• **Exercise**:
Reproduce verbatim the items from the line with "The width and height of the screenshot is (1456, 819). How" up to and including the line with "click(1258, 265)".

___ Dataset records

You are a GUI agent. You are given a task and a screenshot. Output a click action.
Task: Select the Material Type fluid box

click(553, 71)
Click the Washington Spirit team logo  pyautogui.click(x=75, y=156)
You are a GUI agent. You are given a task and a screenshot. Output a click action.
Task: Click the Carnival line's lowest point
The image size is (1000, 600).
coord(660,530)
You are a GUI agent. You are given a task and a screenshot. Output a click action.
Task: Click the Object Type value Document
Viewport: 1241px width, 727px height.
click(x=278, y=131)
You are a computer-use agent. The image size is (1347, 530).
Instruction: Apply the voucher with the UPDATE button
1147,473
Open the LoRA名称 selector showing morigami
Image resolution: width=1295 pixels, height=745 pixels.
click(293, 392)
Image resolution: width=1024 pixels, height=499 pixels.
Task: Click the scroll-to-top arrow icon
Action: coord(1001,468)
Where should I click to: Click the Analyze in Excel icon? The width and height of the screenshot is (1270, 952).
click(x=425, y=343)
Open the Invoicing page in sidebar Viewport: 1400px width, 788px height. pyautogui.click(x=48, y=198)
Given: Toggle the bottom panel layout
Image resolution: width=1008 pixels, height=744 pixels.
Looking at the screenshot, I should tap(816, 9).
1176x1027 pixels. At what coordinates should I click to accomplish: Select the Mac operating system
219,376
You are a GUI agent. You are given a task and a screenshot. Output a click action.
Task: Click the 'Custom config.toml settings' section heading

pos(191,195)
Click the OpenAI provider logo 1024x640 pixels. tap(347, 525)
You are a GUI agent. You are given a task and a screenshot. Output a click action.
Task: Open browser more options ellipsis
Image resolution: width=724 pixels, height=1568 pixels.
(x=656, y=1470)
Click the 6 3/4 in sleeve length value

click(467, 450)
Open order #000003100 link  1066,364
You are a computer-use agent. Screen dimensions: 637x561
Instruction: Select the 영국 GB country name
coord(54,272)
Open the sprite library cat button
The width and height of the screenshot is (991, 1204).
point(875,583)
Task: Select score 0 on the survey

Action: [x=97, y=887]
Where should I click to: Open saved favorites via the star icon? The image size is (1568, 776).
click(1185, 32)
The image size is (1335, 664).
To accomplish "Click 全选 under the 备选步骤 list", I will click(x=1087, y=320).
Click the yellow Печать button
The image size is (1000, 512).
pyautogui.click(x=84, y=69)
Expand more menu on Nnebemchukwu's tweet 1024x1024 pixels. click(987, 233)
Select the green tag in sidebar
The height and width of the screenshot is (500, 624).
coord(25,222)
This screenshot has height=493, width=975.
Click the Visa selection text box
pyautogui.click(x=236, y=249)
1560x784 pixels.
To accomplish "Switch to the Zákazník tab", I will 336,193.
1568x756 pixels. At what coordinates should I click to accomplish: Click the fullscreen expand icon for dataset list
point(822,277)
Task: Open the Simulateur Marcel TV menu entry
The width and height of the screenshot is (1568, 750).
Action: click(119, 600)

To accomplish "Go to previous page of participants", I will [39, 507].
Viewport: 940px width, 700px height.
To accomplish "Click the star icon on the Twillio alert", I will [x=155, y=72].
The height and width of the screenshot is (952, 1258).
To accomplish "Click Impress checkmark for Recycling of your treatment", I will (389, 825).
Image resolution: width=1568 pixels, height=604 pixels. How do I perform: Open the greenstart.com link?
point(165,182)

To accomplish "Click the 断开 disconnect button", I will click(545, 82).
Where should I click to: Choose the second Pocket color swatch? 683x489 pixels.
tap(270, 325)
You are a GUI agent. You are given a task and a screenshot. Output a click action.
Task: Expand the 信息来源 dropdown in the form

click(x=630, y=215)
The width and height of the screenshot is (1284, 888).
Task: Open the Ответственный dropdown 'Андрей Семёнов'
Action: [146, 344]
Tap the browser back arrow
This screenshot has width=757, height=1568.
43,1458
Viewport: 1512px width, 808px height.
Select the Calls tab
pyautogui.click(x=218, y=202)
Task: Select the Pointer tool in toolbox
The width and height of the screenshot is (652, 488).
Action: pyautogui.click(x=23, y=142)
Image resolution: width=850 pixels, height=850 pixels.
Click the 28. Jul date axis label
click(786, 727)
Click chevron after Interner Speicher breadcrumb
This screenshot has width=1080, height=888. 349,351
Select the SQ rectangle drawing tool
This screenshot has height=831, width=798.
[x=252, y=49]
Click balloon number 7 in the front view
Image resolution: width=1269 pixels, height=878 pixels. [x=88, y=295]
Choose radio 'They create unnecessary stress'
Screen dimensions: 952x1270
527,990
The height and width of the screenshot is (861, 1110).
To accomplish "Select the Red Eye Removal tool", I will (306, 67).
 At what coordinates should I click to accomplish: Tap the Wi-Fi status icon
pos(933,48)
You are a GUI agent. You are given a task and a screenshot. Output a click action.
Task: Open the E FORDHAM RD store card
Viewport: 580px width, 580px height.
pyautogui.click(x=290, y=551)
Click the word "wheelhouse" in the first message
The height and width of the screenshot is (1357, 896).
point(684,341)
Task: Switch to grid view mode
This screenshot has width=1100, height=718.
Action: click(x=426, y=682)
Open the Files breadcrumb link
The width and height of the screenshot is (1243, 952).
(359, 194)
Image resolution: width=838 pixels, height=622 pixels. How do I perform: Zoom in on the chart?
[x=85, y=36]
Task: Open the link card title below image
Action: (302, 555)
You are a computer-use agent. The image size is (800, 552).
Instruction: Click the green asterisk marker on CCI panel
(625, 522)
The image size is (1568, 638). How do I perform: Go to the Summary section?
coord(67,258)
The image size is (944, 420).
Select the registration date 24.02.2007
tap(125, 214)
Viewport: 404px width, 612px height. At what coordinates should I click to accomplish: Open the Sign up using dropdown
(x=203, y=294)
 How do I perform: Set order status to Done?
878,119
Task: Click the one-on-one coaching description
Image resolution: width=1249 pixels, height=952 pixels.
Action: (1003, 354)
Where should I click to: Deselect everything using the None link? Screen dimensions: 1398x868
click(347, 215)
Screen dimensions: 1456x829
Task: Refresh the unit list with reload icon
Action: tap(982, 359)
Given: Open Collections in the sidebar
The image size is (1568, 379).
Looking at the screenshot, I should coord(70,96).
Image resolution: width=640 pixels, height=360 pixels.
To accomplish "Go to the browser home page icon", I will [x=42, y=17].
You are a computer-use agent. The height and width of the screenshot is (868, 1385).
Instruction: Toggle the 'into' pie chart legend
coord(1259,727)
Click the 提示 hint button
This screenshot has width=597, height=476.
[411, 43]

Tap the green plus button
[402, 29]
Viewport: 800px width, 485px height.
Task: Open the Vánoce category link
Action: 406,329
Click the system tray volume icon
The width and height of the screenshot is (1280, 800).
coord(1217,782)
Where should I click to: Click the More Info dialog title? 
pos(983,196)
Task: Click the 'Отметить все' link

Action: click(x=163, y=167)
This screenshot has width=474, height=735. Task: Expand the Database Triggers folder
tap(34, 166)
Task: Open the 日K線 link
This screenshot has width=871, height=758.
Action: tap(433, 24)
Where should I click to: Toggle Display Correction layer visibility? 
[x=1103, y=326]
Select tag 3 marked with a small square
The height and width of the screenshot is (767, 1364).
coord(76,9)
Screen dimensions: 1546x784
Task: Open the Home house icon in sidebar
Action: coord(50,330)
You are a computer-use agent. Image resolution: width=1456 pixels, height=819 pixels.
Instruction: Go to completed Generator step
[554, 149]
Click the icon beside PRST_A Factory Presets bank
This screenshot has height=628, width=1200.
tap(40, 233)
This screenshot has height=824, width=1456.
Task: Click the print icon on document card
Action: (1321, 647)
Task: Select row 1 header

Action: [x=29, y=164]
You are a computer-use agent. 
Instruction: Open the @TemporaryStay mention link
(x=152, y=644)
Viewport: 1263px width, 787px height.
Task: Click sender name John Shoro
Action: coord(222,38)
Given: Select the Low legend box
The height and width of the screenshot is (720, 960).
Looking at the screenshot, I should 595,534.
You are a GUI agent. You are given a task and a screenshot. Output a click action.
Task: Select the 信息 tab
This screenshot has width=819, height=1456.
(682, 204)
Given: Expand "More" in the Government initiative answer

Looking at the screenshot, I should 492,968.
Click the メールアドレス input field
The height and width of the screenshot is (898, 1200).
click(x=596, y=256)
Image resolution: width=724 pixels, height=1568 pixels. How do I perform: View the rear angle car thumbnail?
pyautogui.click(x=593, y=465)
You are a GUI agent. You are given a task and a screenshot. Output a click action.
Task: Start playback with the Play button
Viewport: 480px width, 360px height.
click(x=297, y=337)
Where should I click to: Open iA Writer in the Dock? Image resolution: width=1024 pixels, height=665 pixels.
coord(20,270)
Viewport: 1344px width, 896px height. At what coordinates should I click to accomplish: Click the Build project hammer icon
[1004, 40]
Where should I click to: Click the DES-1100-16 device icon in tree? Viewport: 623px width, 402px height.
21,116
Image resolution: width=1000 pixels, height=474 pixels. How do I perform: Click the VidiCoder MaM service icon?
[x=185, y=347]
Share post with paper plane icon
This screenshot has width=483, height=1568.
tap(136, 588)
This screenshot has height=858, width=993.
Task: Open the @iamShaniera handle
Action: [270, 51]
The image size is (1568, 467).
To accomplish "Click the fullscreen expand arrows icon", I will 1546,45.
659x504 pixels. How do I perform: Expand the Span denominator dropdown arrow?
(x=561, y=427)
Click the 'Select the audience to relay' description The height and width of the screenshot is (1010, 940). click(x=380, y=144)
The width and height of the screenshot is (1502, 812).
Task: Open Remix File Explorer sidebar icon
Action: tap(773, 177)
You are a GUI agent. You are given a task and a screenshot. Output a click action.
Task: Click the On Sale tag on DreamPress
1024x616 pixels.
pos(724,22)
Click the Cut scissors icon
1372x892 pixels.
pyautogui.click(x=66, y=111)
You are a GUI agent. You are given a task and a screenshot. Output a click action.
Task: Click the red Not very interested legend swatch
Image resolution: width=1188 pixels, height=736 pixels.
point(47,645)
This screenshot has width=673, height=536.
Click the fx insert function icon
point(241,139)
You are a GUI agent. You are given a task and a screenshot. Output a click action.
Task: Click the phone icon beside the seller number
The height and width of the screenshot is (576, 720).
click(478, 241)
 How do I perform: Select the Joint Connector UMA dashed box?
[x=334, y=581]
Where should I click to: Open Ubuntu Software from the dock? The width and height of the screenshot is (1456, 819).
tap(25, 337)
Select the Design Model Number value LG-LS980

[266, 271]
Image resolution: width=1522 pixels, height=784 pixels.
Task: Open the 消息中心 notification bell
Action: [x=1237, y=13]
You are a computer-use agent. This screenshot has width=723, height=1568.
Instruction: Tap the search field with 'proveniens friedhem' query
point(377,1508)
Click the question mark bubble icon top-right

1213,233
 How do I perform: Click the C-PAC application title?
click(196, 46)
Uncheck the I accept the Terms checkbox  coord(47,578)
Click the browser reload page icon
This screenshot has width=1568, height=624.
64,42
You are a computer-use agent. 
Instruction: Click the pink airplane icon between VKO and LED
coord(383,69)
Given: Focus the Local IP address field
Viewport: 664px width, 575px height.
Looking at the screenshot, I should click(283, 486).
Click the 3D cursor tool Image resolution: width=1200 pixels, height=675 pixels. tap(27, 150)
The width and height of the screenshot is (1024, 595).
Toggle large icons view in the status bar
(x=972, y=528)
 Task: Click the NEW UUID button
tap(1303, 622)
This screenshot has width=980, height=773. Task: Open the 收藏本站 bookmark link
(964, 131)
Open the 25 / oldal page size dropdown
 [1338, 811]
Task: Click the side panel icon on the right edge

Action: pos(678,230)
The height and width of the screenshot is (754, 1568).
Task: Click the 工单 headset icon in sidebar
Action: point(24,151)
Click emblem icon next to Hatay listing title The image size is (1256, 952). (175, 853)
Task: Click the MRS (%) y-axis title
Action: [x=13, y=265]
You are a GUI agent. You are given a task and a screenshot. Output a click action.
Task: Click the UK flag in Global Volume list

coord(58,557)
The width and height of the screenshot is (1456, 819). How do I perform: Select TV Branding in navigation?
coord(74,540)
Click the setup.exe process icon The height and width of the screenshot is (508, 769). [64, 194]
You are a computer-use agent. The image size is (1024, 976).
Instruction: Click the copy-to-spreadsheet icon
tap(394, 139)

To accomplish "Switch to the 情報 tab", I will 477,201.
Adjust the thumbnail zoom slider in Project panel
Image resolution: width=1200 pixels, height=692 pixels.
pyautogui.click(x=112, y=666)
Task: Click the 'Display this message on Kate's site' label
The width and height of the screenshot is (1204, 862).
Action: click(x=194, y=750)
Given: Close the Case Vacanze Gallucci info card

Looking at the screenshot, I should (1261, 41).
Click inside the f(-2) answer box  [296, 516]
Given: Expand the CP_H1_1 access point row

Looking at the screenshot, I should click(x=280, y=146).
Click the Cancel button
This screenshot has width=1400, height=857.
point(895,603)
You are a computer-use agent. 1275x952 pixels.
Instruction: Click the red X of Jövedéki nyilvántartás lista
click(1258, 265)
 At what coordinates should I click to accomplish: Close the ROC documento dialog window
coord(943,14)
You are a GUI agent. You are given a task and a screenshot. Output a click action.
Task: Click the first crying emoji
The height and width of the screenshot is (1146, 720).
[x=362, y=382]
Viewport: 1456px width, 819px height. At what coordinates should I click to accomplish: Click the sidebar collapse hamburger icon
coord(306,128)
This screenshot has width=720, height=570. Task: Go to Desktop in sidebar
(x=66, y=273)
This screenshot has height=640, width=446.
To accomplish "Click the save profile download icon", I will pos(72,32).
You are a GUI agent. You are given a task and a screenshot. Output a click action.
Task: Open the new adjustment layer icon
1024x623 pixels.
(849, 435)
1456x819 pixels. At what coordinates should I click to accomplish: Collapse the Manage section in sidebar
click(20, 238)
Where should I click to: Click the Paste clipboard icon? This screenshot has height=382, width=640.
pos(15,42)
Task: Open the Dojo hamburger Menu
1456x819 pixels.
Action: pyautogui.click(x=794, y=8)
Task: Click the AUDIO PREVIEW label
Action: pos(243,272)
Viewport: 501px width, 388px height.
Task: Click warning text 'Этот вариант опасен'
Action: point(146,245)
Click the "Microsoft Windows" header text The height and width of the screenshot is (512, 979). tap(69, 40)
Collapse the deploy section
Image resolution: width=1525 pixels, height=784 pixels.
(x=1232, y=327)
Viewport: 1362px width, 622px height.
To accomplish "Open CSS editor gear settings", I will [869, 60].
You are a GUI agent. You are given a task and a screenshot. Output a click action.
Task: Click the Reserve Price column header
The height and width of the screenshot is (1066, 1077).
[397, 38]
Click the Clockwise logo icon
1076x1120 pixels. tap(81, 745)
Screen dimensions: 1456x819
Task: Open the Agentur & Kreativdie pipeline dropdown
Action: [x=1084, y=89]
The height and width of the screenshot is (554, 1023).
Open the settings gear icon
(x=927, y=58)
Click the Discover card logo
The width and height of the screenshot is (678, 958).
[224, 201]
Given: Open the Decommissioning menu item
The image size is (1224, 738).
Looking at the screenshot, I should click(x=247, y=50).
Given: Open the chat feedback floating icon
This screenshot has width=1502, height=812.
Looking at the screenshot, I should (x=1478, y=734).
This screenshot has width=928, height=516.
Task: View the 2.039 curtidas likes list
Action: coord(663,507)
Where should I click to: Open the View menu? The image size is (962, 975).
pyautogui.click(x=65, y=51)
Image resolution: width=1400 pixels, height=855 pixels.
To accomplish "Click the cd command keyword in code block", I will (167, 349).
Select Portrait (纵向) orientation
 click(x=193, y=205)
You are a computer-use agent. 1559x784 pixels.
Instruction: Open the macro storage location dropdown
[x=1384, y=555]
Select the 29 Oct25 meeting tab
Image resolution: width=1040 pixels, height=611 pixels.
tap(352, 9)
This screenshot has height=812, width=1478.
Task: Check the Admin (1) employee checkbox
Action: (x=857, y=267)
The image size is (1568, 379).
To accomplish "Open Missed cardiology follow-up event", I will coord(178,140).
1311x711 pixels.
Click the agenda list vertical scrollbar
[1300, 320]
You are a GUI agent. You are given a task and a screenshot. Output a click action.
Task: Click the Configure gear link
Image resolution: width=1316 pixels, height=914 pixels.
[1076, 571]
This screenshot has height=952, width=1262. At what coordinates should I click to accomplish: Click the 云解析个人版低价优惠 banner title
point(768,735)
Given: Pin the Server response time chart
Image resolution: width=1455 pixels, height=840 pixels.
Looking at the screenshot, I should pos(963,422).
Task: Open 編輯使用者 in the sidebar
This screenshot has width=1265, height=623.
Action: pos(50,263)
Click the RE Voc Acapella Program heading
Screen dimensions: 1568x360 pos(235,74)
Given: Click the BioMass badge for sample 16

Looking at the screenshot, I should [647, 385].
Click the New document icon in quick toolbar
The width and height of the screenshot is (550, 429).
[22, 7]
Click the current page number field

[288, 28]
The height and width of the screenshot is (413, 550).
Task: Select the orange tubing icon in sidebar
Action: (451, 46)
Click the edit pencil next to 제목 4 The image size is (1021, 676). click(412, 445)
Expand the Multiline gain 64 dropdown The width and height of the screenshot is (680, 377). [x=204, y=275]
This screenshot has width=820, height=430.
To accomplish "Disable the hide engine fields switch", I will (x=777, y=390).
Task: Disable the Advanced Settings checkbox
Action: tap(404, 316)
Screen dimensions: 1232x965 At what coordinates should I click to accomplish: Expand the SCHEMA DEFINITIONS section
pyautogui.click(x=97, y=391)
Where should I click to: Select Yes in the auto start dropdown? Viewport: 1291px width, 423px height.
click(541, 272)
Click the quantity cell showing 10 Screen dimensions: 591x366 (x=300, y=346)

______

• **The solution**:
The width and height of the screenshot is (1456, 819). How do I perform: Select TV Branding in navigation?
coord(74,540)
Click the setup.exe process icon The height and width of the screenshot is (508, 769). [64, 194]
You are a computer-use agent. The image size is (1024, 976).
Instruction: Click the copy-to-spreadsheet icon
tap(394, 139)

To accomplish "Switch to the 情報 tab", I will 477,201.
Adjust the thumbnail zoom slider in Project panel
Image resolution: width=1200 pixels, height=692 pixels.
pyautogui.click(x=112, y=666)
Task: Click the 'Display this message on Kate's site' label
The width and height of the screenshot is (1204, 862).
Action: click(x=194, y=750)
Given: Close the Case Vacanze Gallucci info card

Looking at the screenshot, I should (1261, 41).
Click inside the f(-2) answer box  [296, 516]
Given: Expand the CP_H1_1 access point row

Looking at the screenshot, I should click(x=280, y=146).
Click the Cancel button
This screenshot has width=1400, height=857.
point(895,603)
You are a computer-use agent. 1275x952 pixels.
Instruction: Click the red X of Jövedéki nyilvántartás lista
click(1258, 265)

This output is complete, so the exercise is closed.